Green Hills Software obtains EAL6+ operating system security certification

SAN DIEGO, 25 Nov. 2008. Officials from Green Hills Software announced last month that their Integrity real-time operating system (RTOS) achieved the National Security Agency's highest level for software security. Green Hills officials made the announcement during the MILCOM conference and exhibition in San Diego.

By John McHale

SAN DIEGO, 25 Nov. 2008. Officials from Green Hills Software announced last month that their Integrity real-time operating system (RTOS) achieved the National Security Agency's highest level for software security. Green Hills officials made the announcement during the MILCOM conference and exhibition in San Diego.

The Green Hills RTOS, used in avionics applications, was certified by the National Information Assurance Partnership (NIAP), a U.S. government initiative operated by the National Security Agency (NSA), to Common Criteria Evaluation Assurance Level (EAL) 6+, High Robustness.

The whole process cost millions of dollars and took more than three years to complete, says Dan Mender, director of business development at Green Hills Software. No one has ever achieved a Common Criteria level this high, he adds. EAL 7 is the highest level.

"The EAL 7 is a measurement of the assurance, or confidence, in the software," says David Kleidermacher, chief technology officer at Green Hills Software. "The confidence of EAL6+ is so high that the U.S. government would use it to protect the most sensitive information on a computer that can be attacked by the most sophisticated (e.g. nation states, organized crime) adversaries. To get to this confidence level, the testing and analysis is extreme, meaning there is practically no possibility for a security defect that an adversary could use to subvert the system.

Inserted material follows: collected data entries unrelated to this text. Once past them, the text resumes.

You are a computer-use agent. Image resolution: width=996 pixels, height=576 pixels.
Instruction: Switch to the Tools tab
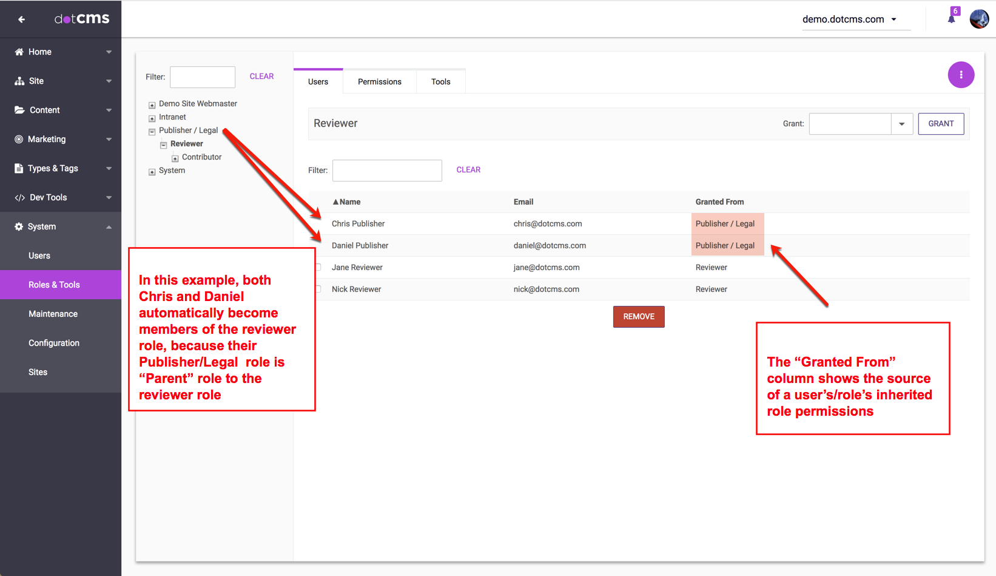440,82
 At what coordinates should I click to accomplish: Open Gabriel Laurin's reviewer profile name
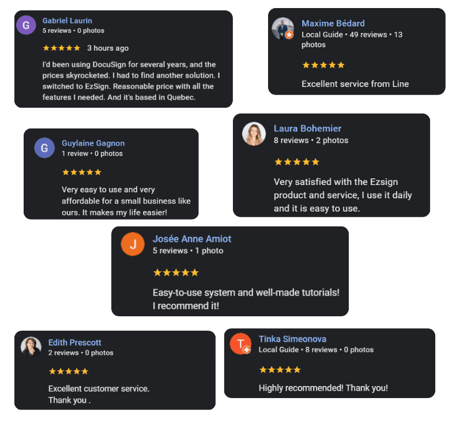tap(67, 21)
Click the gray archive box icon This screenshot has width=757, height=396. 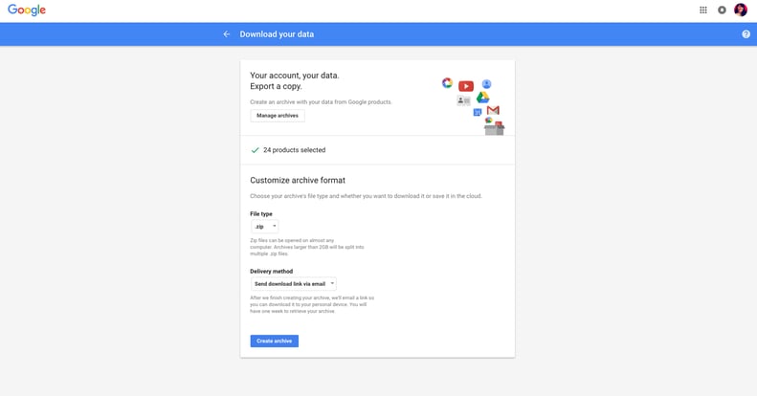[495, 128]
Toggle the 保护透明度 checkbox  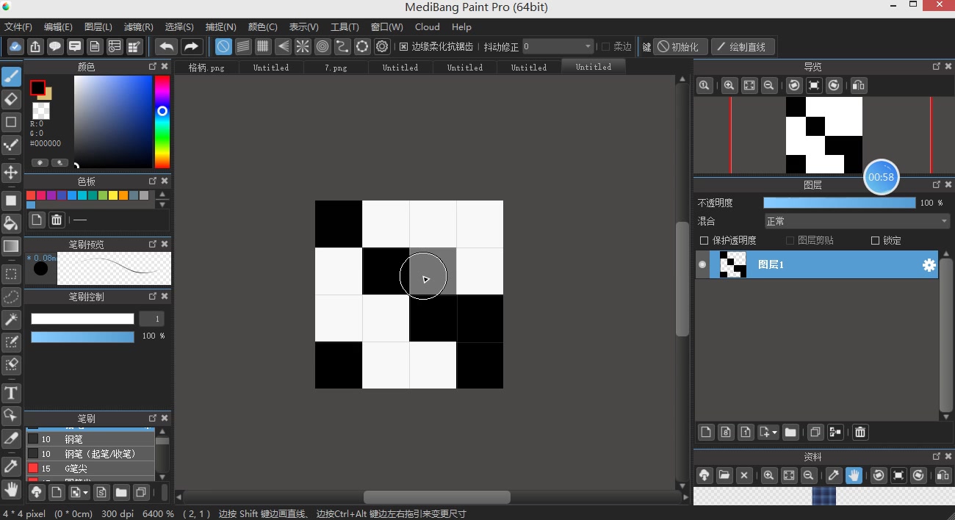(704, 240)
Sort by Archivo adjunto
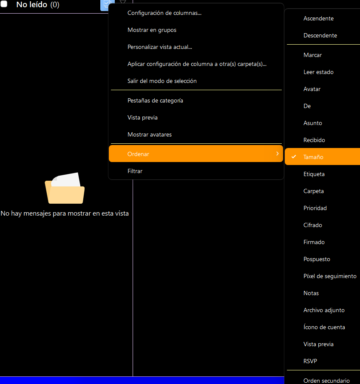The height and width of the screenshot is (384, 360). [x=324, y=310]
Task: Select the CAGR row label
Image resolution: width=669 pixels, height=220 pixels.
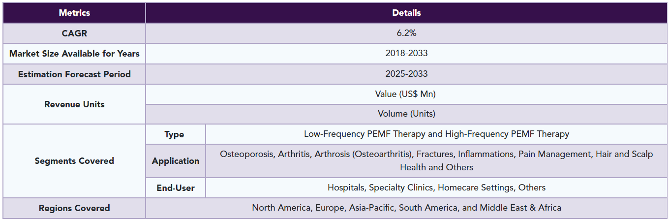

"At EAL 5, the testing and analysis is not nearly as extreme," Kleidermacher continues. "A key difference is the lack of a formal methods requirement. Without a formal proof of the security policy, the likelihood of a security flaw is much higher. Therefore, the likelihood of an attack is much higher. The type of attack is orthogonal. There is higher probability that some sort of flaw will exist and can be used for nefarious purposes."

Windows and Linux are only EAL 4+ and other RTOS vendors are not certified to any level, but they say they are pursuing it, Mender says.

According to a Green Hills public release only an EAL6+ High Robustness operating system is certified to protect classified information and other high value resources at risk of attack from hostile and well-funded attackers.

According to the Green Hills release the Common Criteria states that "EAL4 is the highest level at which it is likely to be economically feasible to retrofit to an existing product line." Integrity was designed for EAL7 -- the highest level of security.

"Integrity was designed from the ground up to meet EAL 7," Kleidermacher says. This certification was performed against the U.S. government Separation Kernel Protection Profile (SKPP), a U.S. government protection profile specifying high robustness."

In other words it reflects "the strength of security that the U.S. government requires for protecting high value resources against highly sophisticated attackers," he continues. "High robustness was mapped to Common Criteria EAL 6, augmented with requirements from EAL 7 (including formal methods), and with extended requirements as well. The industry uses EAL6+ for brevity.

"To go from EAL6+ to EAL7, a few of the assurance requirements would be modified," Kleidermacher says. "The key EAL 7 requirements relating to formal methods are in the SKPP. An example of a requirement that is not is in the area of secure delivery."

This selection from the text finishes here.